I have a hard-won TDS meter that lets me measure the total dissolved solids in a cup of coffee.

Like music, coffee is an entirely subjective experience. Like music, distilling it down to data does _not_ implicitly destroy the experience. Judging a cup of coffee good or bad solely based on data is impossible. Maybe this cup is intentionally overextracted and that song is intentionally overmastered. That doesn’t guarantee that the coffee or song are good or bad, it simply helps you understand why you do or don’t like it.

After making a thousand cups of coffee with a TDS meter, I can predict what would make a cup of coffee better without needing the meter anymore, and I’ve learned that I care more about enjoying coffee than I do about perfecting it.

If you sat through a blind test of a thousand songs, and at the end discovered that you _can_ distinguish 16/44 from 32/384, you might still _choose_ not to care. Most people don’t want every cup of coffee to be competition grade because it’s really expensive (density sorting), really difficult (dual-wielding flow-restricted kettles), and the payoff isn’t worth it every day to them. Maybe that’s how you’d feel after A/B testing 1,000 songs, as I did after pouring 1,000 cups. Maybe not.

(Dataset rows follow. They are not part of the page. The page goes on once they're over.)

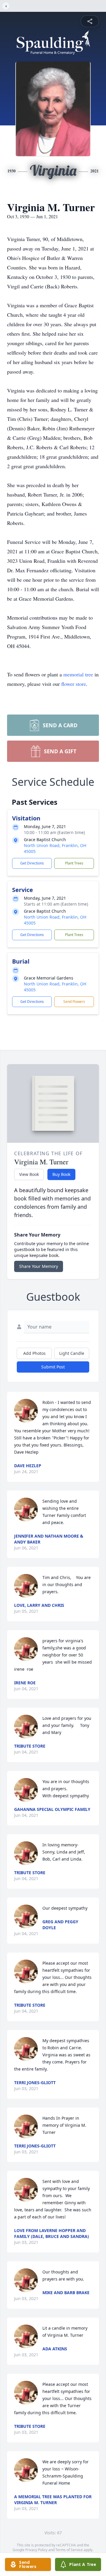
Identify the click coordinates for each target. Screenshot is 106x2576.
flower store (73, 683)
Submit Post (53, 1367)
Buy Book (61, 1174)
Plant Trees (74, 863)
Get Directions (32, 863)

For most people, knowing that 16/48 is indistinguishable or better than 32/384 will save them thousands of dollars and hundreds of hours of audio setup, tuning, design, repurchasing, etc.

For a few people, it’s worth it to them to go competition, either in coffee or in music. That’s certainly their right, but it’s not at all guaranteed to make them any happier than they would be with 16/48.